- _Information_:
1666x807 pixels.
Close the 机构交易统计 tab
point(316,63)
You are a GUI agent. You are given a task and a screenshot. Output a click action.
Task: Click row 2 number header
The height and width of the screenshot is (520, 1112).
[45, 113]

- _What this task involves_: Give every line of the listing again. Keep each one exact.

- _Expected output_:
1666x807 pixels.
Close the 机构交易统计 tab
point(316,63)
You are a GUI agent. You are given a task and a screenshot. Output a click action.
Task: Click row 2 number header
The height and width of the screenshot is (520, 1112).
[45, 113]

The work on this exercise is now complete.